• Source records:
________________
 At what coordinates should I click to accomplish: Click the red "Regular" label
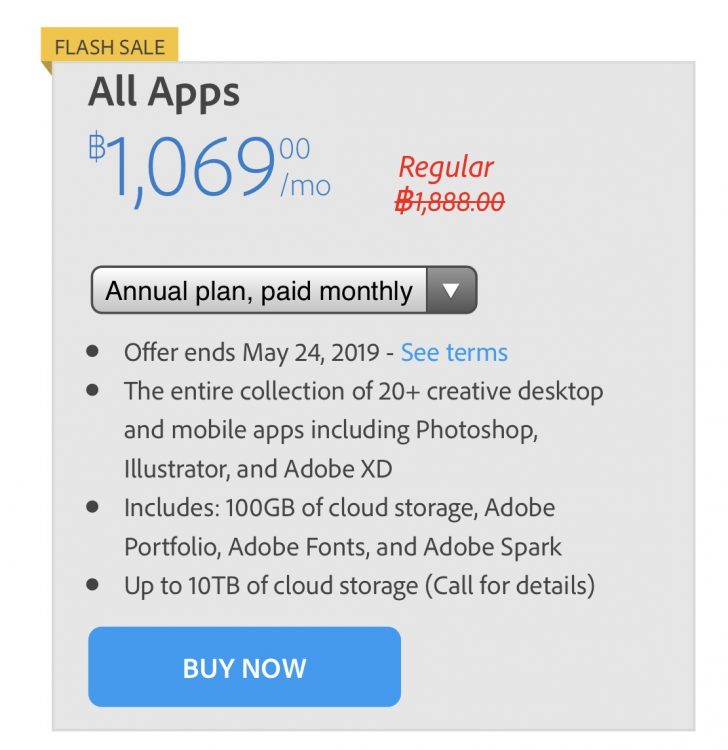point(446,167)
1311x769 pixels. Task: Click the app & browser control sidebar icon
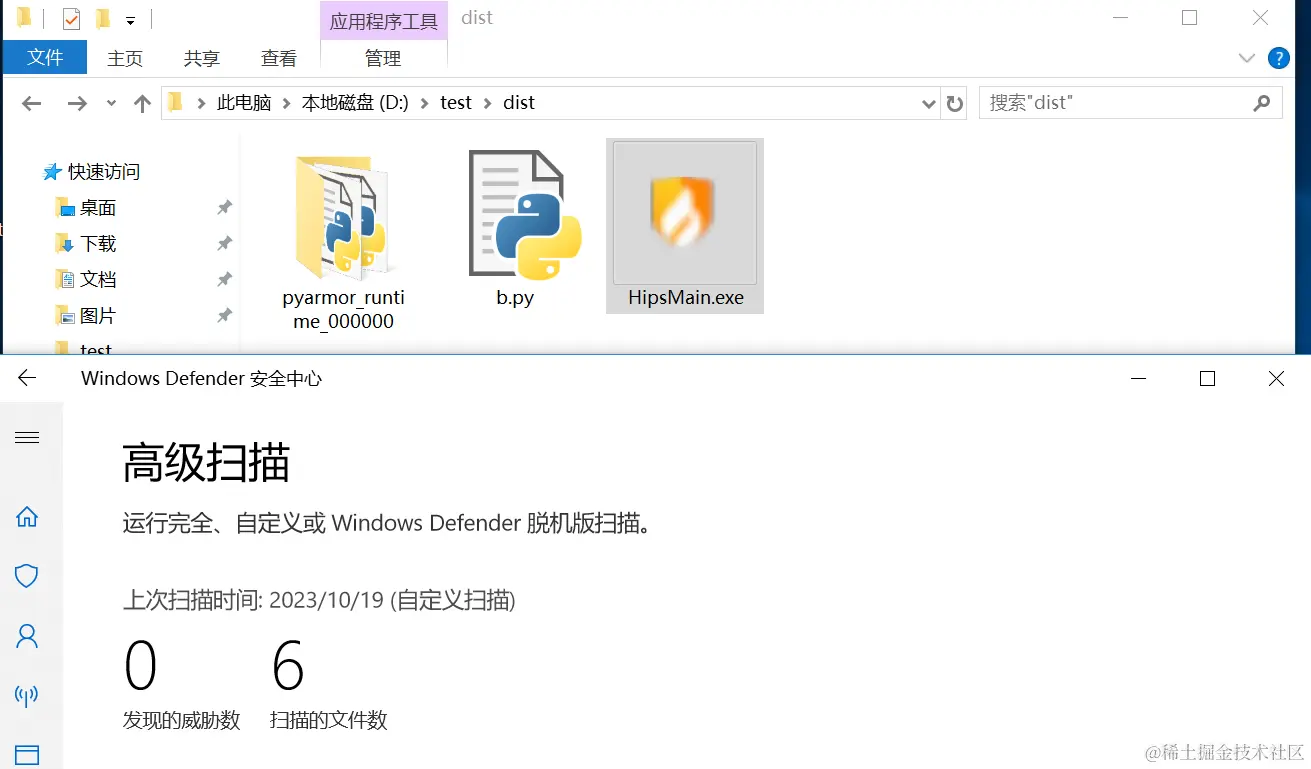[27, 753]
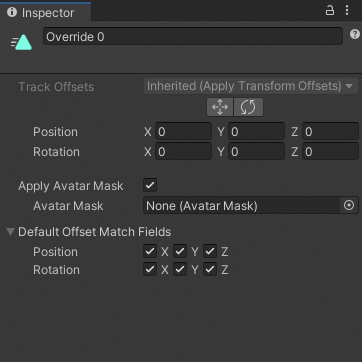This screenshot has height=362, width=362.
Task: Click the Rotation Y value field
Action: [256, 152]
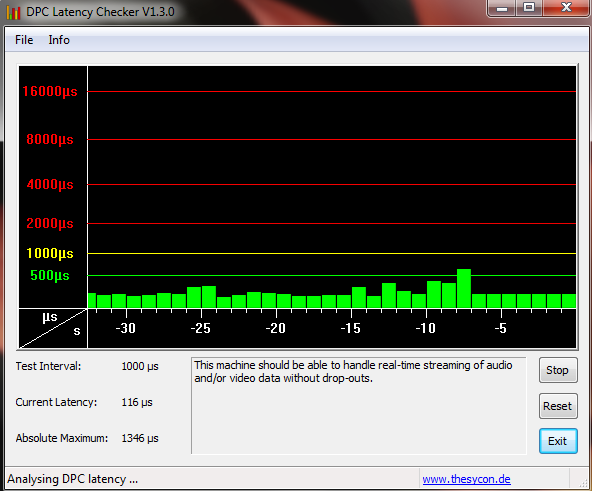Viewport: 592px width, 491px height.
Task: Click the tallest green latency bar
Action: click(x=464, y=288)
________________
• Work request: Final stretch of the data: repeat exactly each line from the one containing "1311x769 pixels. Task: Click" through the last, and omit all pictures.

• Solution to the problem:
1311x769 pixels. Task: Click the app & browser control sidebar icon
[27, 753]
This screenshot has height=362, width=362.
Task: Click the Rotation Y value field
Action: [256, 152]
Viewport: 592px width, 491px height.
Task: Click the tallest green latency bar
Action: click(x=464, y=288)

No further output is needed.